Nancy Scherlong, LCSW, PTR, CJT, M-S shared an introduction to therapeutic journal writing. This short, 2 hour, workshop gave a me how journal writing can be used within a session to process feelings and thoughts. What makes therapeutic journal writing different than informal journal writing is that therapeutic journal writing is a more structured experience. In therapeutic journal writing there is the writing ... sometimes with time limits or prompts... and then there is the review of the material, not for grammar, but for thoughts and feelings. The goal of therapeutic writing is to add in regulated emotions and exploring experiences.
Dr. Andrew Hamid was the presenter of this workshop. Motivational interviewing is an established, evidence-based treatment modality. Motivational interviewing focuses on helping clients explore and resolve ambivalence to help clients move from contemplating changes in their lives to making actual changes.
Part I of this workshop focused on the spirit of Motivational Interviewing.
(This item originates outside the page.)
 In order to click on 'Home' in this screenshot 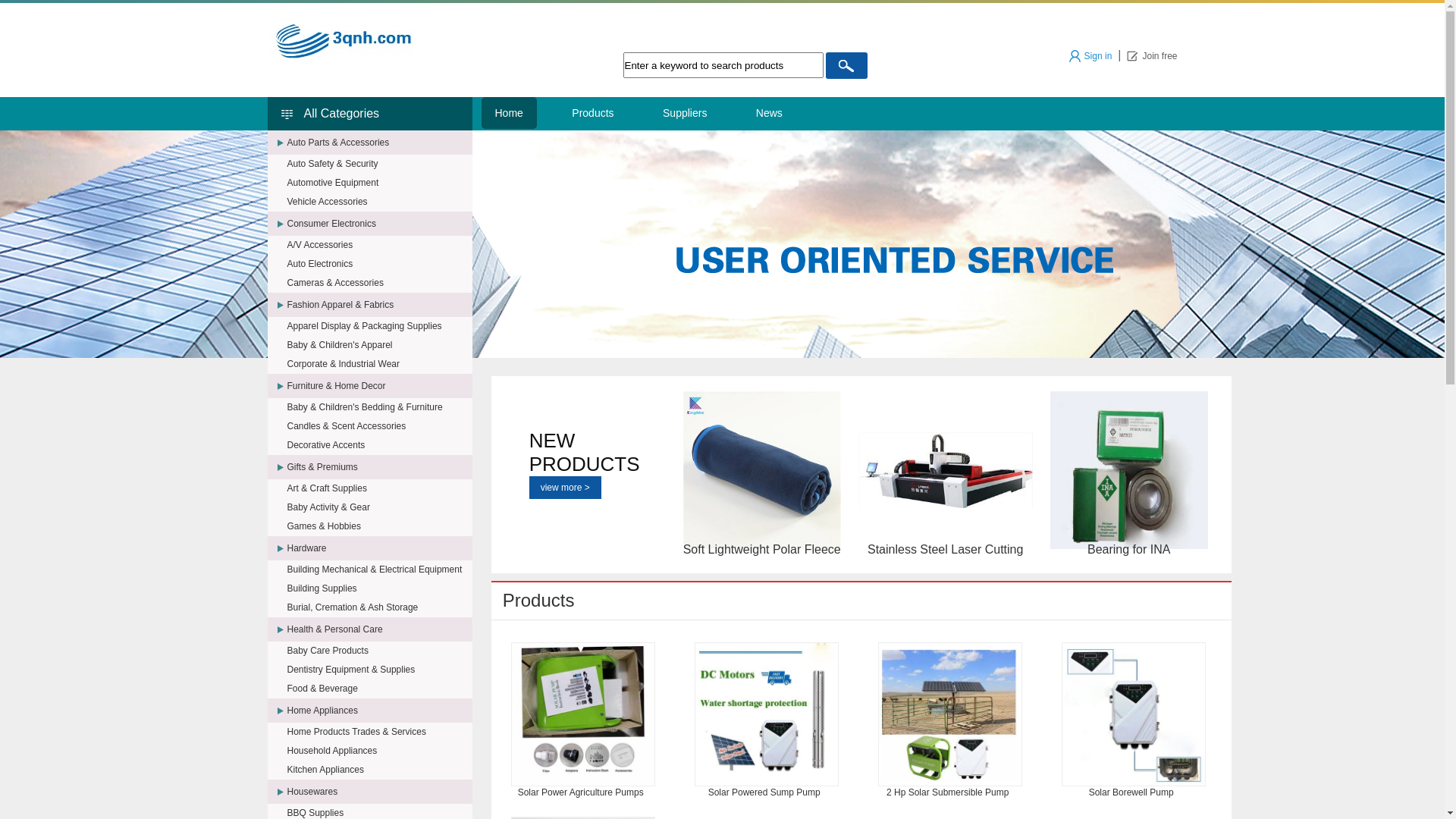, I will do `click(508, 112)`.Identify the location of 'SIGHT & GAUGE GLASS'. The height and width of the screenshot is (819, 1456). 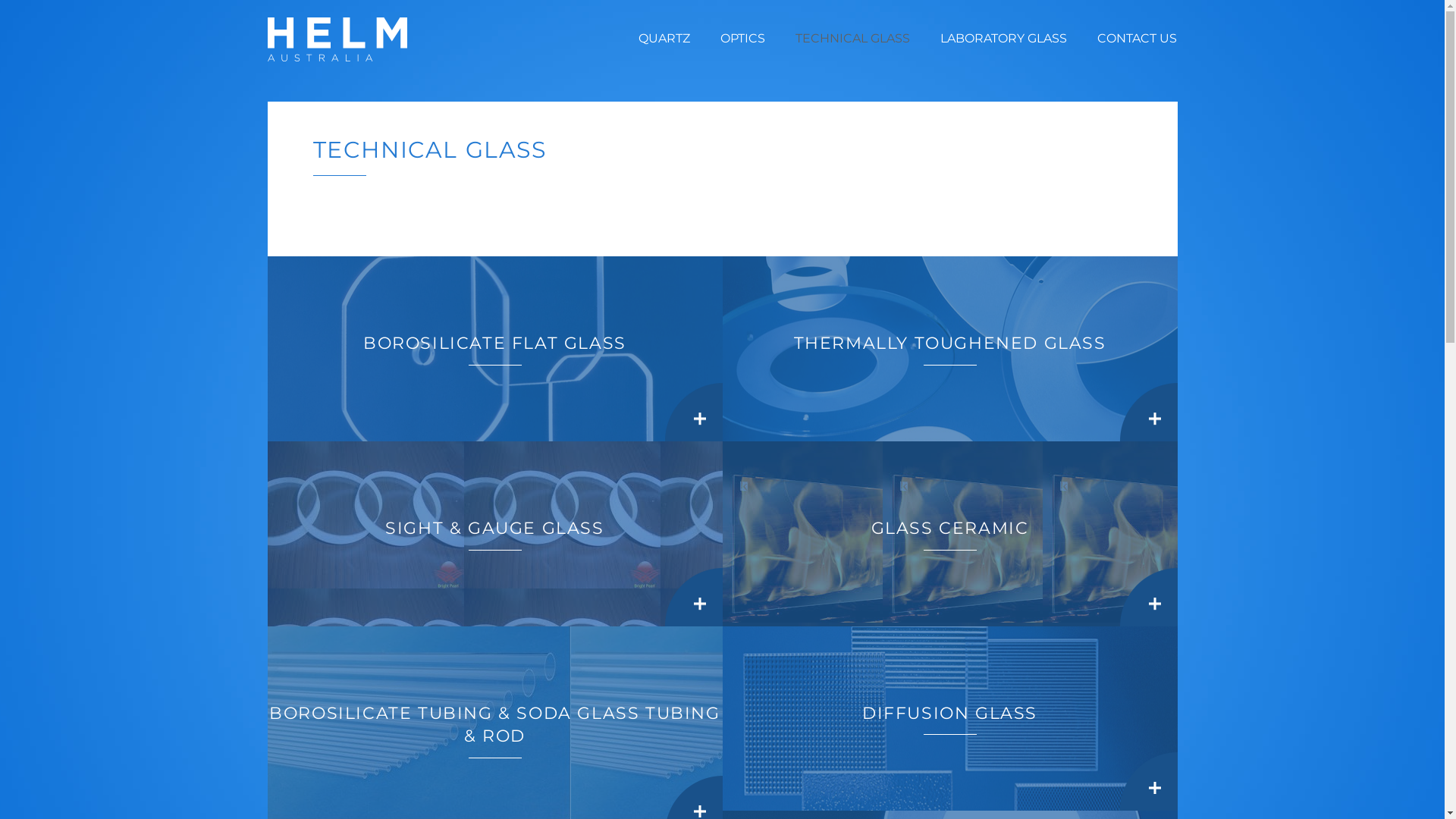
(494, 533).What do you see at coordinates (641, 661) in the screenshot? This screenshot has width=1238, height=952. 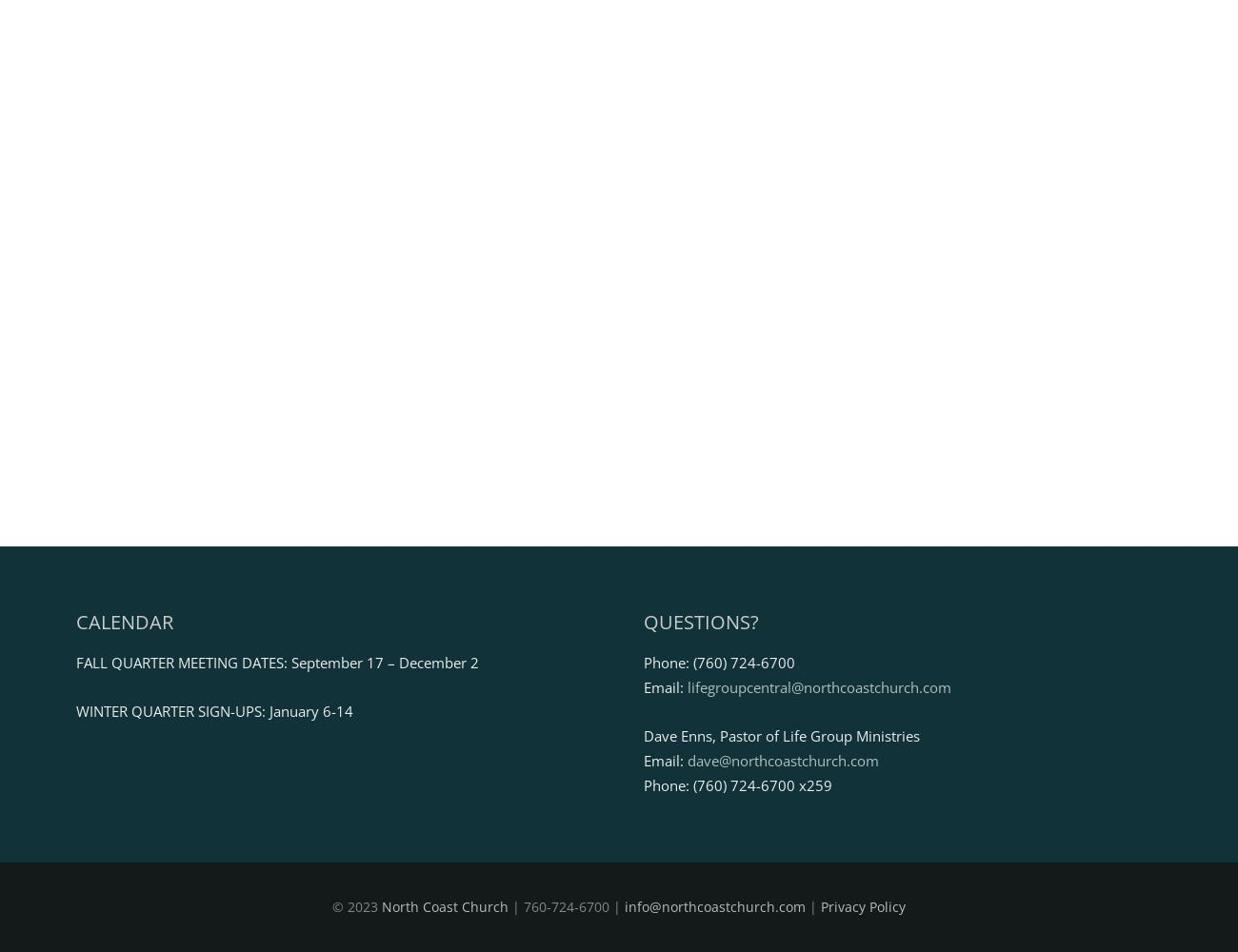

The nature of MI involves collaborating and accepting the client's strengths and goals. It is about working with your strengths and looking for the realistic, the doable and the attainable. As a social worker, I am always looking for my client's strengths. I took this workshop because change is difficult and I was looking to become more skilled at helping client's to reach their desired goals.
Dr. Andrew Hamid was the presenter of this workshop. Motivational interviewing is an established, evidence-based treatment modality. Motivational interviewing focuses on helping clients explore and resolve ambivalence to help clients move from contemplating changes in their lives to making actual changes.
Part 2 of the workshop focused on the strategies for evoking change talk and change. As a certified professional coach, my approach often includes change talk. One interesting idea that I noted was that when I first learned about motivational interviewing in graduate school, the idea was to work with clients on their "resistance" to change. The concept of resistance has not been changed to "lifting talk and "sustaining talk." The idea is that instead of thinking about the difficulty of change as resistance, we should look to why we "sustain" our behaviors rather than changing them. When we figure out together why you continue with the same behaviors or thoughts we can better work on changing those behaviors and thoughts. We do the things we do because they have a purpose. We can't be expected to change our behaviors when they are playing a role in our lives. Let's work on changing the things in your life that you want to change.
Keith Hannan, Ph.D. taught this informative workshop about Borderline Personality Disorder and the all - or none phenomenon associated with the disorder. People who are diagnosed with BPD are often impulsive, have challenges in their interpersonal relationships and have difficulty regulated emotions. People with this diagnosis also often have thinking that is all- or - nothing. Examples that Dr. Hannan gave of this occurrence is people are either optimistic or hopeless or now or never. I took away from the workshop a better understanding of the disorder as well as so therapeutic interventions including the importance of the therapeutic relationship.